İran Sinemasında Siyasi Gerilim: Kutsal İncirin Tohumu
İran sinemasının önemli temsilcilerinden Mohammad Rasoulof'un son filmi 'Kutsal İncirin Tohumu', ülkesindeki baskılar ve sansürler üzerine derin bir analiz sunuyor. Film, aile içindeki çatışmalarla birlikte toplumsal gerilimleri gözler önüne seriyor.
İran Sinemasının Yükselişi
İran sinemasının, uzun yıllardır sadece Avrupa değil dünya sinemasında da önemli bir yer tuttuğu herkesin malumu. Özellikle Jafar Panahi veya Asghar Ferhadi gibi isimlerin başını çektiği bu sinema, her sene çok parlak filmler sunsa da ne yazık ki İran çapında yaşanan kısıtlamalar, sansürler ve baskılar sadece yönetmenlerin ‘yaratma’ sürecini zorlaştırmıyor. Aynı zamanda onlara ‘ülkeden ayrılamama’ hatta bazen hapis cezasına kadar varan yaptırımlar da uygulanıyor.
Mohammad Rasoulof da ‘milli güvenliğe karşı olmak’ iddiasıyla ülkesinde sekiz yıl hapis cezası almış bir yönetmen. Dolayısıyla Rasoulof, ülkesinden ayrılmak zorunda kalmış ve son filmi ‘Kutsal İncirin Tohumu’nu yurt dışında çekmiştir. Yönetmen, bu filmiyle daha önceki yapımlarının da hissettirdiği bir isyanı dile getirirken, ülkesi üzerine derin bir politik tahlil değeri taşıyan bir yapım çıkarmayı başarıyor.
Filmdeki Aile Dinamikleri
Filmin ana karakteri İman, mahkumların yargılama sürecinde araştırma yapmakla yükümlü bir devlet memurudur. Yakın bir zamanda hakim olarak bir terfi alması gündemdedir. Eşi Najmeh, ona her konuda destek verirken, ailenin iki kızı Rezvan ve Sana, ülkede yaşanan krize karşı daha duyarlıdır. Babalarının da bu sisteme dahil olmasından rahatsızlık duymaktadırlar.

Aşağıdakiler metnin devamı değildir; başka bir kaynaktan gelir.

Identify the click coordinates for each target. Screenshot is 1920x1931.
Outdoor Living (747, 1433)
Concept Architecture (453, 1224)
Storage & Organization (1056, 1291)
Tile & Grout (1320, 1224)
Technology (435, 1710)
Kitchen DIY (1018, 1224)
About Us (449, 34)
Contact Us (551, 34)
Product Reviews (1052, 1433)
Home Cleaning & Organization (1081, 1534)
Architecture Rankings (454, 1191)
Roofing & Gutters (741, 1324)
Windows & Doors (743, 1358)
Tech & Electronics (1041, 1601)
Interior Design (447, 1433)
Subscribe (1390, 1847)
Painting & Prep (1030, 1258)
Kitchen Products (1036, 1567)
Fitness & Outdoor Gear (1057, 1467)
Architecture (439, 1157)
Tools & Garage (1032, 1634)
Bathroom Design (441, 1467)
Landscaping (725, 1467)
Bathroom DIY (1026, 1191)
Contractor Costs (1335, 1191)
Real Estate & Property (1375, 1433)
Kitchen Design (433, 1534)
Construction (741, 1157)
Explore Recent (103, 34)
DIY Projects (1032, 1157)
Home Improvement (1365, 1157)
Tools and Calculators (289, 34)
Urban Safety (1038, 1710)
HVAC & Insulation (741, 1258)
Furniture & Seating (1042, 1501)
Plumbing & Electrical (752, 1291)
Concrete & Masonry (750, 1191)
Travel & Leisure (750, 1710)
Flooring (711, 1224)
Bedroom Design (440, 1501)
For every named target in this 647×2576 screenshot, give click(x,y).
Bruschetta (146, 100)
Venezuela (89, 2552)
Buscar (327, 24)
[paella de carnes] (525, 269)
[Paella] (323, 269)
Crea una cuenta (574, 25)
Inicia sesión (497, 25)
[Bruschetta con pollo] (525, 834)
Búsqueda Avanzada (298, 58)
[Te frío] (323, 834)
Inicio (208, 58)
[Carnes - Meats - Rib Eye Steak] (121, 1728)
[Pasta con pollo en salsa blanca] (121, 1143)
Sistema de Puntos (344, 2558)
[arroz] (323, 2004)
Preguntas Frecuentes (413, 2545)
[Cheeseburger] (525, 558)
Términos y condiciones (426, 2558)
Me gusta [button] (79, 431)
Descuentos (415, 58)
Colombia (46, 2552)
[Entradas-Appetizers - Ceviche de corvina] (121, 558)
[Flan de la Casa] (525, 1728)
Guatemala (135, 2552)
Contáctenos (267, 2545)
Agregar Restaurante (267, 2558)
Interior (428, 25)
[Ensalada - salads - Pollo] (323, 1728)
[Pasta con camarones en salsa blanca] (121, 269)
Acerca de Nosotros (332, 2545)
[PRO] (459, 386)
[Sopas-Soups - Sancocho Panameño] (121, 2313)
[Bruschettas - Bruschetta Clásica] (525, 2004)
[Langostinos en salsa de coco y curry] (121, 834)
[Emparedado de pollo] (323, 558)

Ülkedeki çalkantılı durum arttıkça hem aile içinde bir ‘çatırdama’ başlayacak hem de İman’ın duruşu giderek tehlikeli bir hale dönüşecektir. Yönetmen, filminin senaryosunu kurarken birçok tehdit ve gerilim duygusunu katmanlı bir şekilde üst üste yerleştiriyor. Bu durum, izleyiciyi derin bir düşünceye sevk ediyor.
Toplumsal Gerilim ve Aile İlişkileri
2022 yılında, Mahsa Amini adındaki 22 yaşında genç bir kadın ‘uygun olmayan baş örüsü’ bahanesiyle polis tarafından öldürülmüş ve bu olay ülke çapında büyük bir tepki toplamıştır. İman’ın yargıda terfi durumu doğal olarak aileye maddi bir kazanç sağlayacakken, ülkenin politik açıdan ‘alev alev’ olması aynı zamanda onları ciddi bir tehdit ve tehlikeye daha da yaklaştıracaktır.
Ailedeki üç kadın, büyük ölçüde evde kapalı bir şekilde, dış dünyayla bağlantıları son derece kısıtlı ve izole bir şekilde yaşamaya başlıyorlar. Rasoulof, bu ‘kapanmışlık’ duygusunu güçlendirerek ikinci gerilimi ortaya çıkarıyor. Aile sosyal olarak ‘orta sınıf’ sayılabilir ve yaşadıkları daire de ‘düzgün’ hatta ortalama üstü duruyor.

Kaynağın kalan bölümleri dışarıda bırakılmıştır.